I came across a reference to a blue plaque recently and found openplaques in the process. Blue plaques get put up to commemorate something or someone. I somehow assumed that they were only in London so I was surprised to find 60 in Hull. When I looked a bit further there seems to be some in East Yorkshire too, including 25 in the small town of Howden alone.  This is just something else to look out for in our travels.

We then discovered that the next village has at least one (pictured) and maybe more judging by the heritage trail inscription. If I want to add these to OSM, and why not, I wondered what tags to use. The plaques are marking something of historic significance; something happened here, or someone special lived or worked here, or a building of significance is or was here.
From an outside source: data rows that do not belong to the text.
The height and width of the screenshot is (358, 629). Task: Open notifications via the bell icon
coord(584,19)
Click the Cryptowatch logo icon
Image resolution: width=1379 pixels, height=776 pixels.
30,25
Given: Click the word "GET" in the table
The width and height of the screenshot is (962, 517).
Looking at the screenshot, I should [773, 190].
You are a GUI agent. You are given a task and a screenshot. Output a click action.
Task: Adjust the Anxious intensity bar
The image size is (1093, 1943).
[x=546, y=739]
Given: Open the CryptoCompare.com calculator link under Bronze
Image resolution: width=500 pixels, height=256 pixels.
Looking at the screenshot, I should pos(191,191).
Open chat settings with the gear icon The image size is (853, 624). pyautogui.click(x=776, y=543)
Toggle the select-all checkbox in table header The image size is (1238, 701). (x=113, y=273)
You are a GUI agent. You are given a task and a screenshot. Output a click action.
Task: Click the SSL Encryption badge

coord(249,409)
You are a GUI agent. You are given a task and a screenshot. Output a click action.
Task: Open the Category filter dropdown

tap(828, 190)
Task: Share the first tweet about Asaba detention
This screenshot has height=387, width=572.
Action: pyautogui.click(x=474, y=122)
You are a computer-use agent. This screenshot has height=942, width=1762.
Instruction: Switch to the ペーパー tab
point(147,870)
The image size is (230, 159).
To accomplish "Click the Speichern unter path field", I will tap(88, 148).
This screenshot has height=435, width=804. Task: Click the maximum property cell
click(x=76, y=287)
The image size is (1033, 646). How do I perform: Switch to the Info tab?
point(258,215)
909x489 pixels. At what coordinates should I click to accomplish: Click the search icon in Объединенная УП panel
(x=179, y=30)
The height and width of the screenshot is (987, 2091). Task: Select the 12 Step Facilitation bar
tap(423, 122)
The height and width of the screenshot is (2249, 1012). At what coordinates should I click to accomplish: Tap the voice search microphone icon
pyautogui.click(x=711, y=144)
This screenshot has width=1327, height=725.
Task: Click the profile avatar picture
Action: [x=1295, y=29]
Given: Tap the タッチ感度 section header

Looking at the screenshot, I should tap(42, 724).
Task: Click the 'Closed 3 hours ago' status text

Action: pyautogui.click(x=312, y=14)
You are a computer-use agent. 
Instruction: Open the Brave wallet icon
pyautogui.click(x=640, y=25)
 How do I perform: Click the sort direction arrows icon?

The historic tag seems appropriate, but what else? The Map Features wiki page lists many historic tags, the closest seems to be memorial, but that is not really what the plaques are. It does suggest it can be  a 'plate on a wall', but I wonder if historic=plaque or historic=marker might not be better. I have used historic=memorial with memorial=blue_plaque too.

I have emailed Jez at openplaques.org to discuss this. He suggested connecting the OSM object to the openplaques object, which others have thought of too, especially Mappa-mercia. I like this idea, but as always there is no generic way to do this. I have used openplaques:id=* for now. Jez suggested ref=openplaques:id=xxxx. At first I liked the ref idea, but it is not verifiable on the ground - the id is not written on the plaque because it is made up by openplaques not the people who put them up. I think ref=* should be verifiable. I also don't like the extra "=" sign. I wonder if OSM needs a link_ref tag as a general linkage to outside references. That could be link_ref:openplaques=1234 but also link_ref:ERoY=xyz if the council (East Riding of Yorkshire) have a separate reference too.

It is important that databases outside of OSM do not expect OSM IDs to persist. It would be tempting to reverse the process and have openplaques store the OSM node id of the plaque, but these id are not guaranteed to remain unchanged. In the case of a blue plaque it is unlikely to be redrawn as a building described by a way rather than a node, but other objects certainly can be.

If you have plaques (blue or otherwise) near you to commemorate someone or something why not add them to OSM and openplaques.org. Then we can all argue over agree what tags to use.